Any Report of Foreign Bank and Financial Accounts (IRS Form TD F 90-22.1), the so-called “FBAR,” filed on or after July 1, 2013, must be submitted electronically. Any U.S. citizen or U.S. resident with more than $10,000 U.S. dollars in one or more non-U.S. bank or financial accounts (in the aggregate) at any time during a year must file an FBAR for that year with the U.S. Department of Treasury by June 30 of the following year; the U.S. Department of Treasury does not allow an extension of this deadline. The FBAR requires disclosure of information regarding the non-U.S. bank and financial accounts, including the highest value in each account at any time during the year. Prior to July 1, 2013, filers could submit the FBAR in paper form by mailing it to the U.S. Department of Treasury.

The Financial Crimes Enforcement Network (FinCEN), the bureau of the U.S. Department of Treasury responsible for enforcing the FBAR filing requirement, adopted a rule that mandates electronic submission of any FBAR filed on or after July 1, 2013, including delinquent FBARs filed for prior years. Any paper FBAR filed on or after July 1, 2013, will not be accepted; the U.S. Department of Treasury will return the paper FBAR to the filer and not consider the FBAR as filed until it is electronically submitted. A filer who is unable to submit an FBAR electronically may contact the FinCEN Regulatory Helpline at 800-949-2732 to request an exemption from e-filing.
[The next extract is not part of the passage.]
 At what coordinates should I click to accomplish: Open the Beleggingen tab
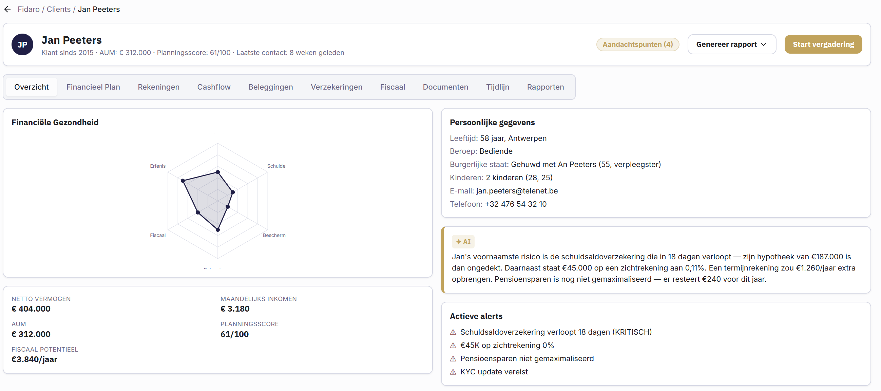[x=270, y=87]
The e-filing mandate for FBARs will make it easier for FinCEN to detect the filing of delinquent FBARs. As a result, it is now more likely than it was previously that delinquent FBARs not filed in connection with a submission under the Internal Revenue Service’s (the IRS’s) Offshore Voluntary Disclosure Program or streamlined filing compliance procedure for nonresident non-filers will be referred by FinCEN to the IRS for enhanced scrutiny or audit; the IRS may then impose penalties for the late filing of the FBARs. This is yet another way in which the U.S. Department of Treasury is trying to increase compliance with the FBAR filing requirement and combat offshore tax evasion, and it raises the risk of detection and potential examination of delinquent FBARs submitted outside of one of the abovementioned IRS programs.